Dr. Thomas Kubetzky, der neben

Dr. Klaus Latzel das Historische Seminar der Technischen Universität (TU) Braunschweig vertritt.

Dr. Jens Binner (Kreisheimatbund Peine)

Britta Schwartz-Landeck (Vechelder Gemeindeverwaltung).

 

Richtlinien des wissenschaftlichen Beirates

 

Januar 2014

 

Verein „ZeitRäume Bodenstedt“ e.V.

 

Richtlinien des wissenschaftlichen Beirates

 

1. Grundlagen

Die finanzielle Förderung der Einrichtung einer Dauerausstellung in den Gebäuden der Hofstelle Bodenstedt erfolgte unter ausdrücklicher Anerkennung der hohen überregionalen Bedeutung des Ensembles. Kernelement ist dabei die weitgehend original erhaltene Inneneinrichtung der verschiedenen Räume, in der sich verschiedene Zeitperioden widerspiegeln. Eine in herkömmlichen Museen erst künstlich herzustellende Historizität ist hier ursprünglich gegeben und damit für den Besucher auratisch erlebbar. Einzelne Einrichtungen dürften bundesweit einmalig sein, wie die im ehemaligen Tanzsaal eingebaute Flüchtlingsküche inklusive der aus Pappe hergestellten und mit Zeitungspapier beklebten Trennwand sowie des Herdes. Gegenwärtig wird die Hofstelle über zwei verschiedene Elemente belebt. Zum einen handelt es sich dabei um Veranstaltungen im herkömmlichen Rahmen wie Sommerfeste oder Flohmärkte.
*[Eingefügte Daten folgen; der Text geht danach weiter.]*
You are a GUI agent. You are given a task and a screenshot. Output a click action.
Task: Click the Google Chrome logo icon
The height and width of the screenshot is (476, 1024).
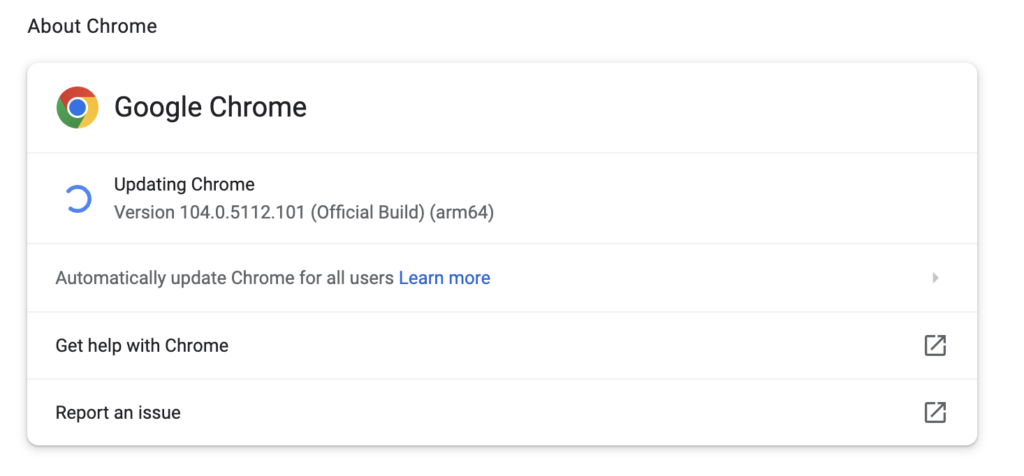pyautogui.click(x=77, y=107)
Sie stellen ein niederschwelliges Angebot dar und dienen in erster Linie der Erhöhung der Akzeptanz der Einrichtung in der lokalen Bevölkerung. Angesichts immer wieder geschürter politischer Diskussionen um die Sinnhaftigkeit des Erhalts der Hofstelle stellen derartige Veranstaltungen, die in erster Linie vom Förderverein organisiert werden, eine dauerhaft zu erhaltende Notwendigkeit dar. Darüber hinaus gibt es auch bereits Veranstaltungen, die über diesen Horizont hinausgehen. Dazu zählen populärwissenschaftliche Vorträge, literarische Lesungen und Konzerte.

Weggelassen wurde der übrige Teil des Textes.